Data extracted from a collection
◆ ◆ ◆

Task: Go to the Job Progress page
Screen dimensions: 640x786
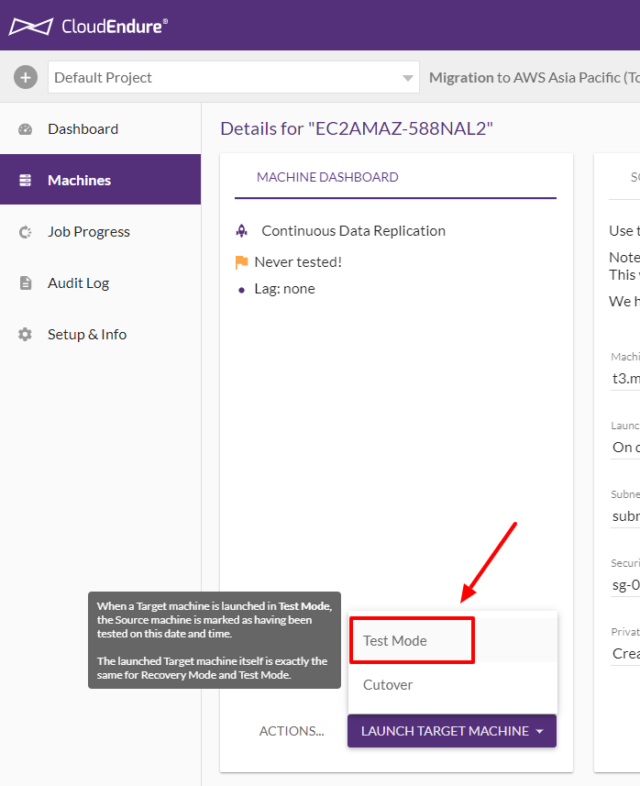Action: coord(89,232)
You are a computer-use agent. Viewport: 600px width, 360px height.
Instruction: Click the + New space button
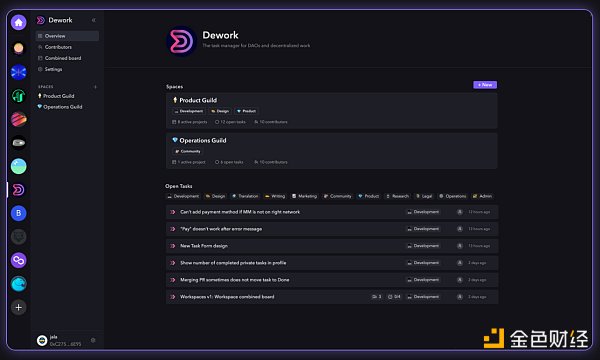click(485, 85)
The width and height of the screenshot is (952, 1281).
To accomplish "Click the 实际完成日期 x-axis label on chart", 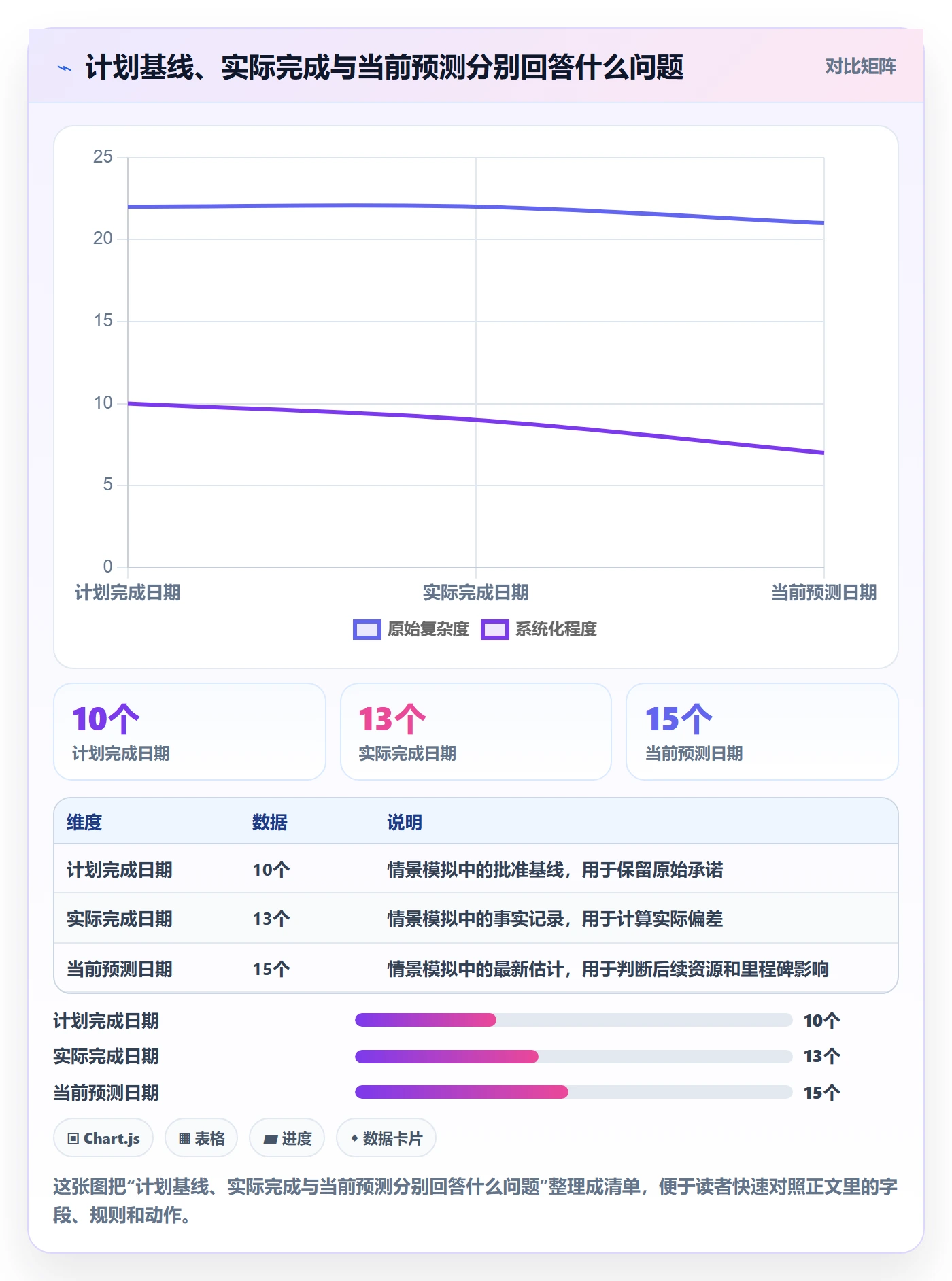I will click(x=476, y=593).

◆ ◆ ◆

# To do
Count of lines holding the string "width": please work it out for the entries above and give the number alone.

# Task answer
2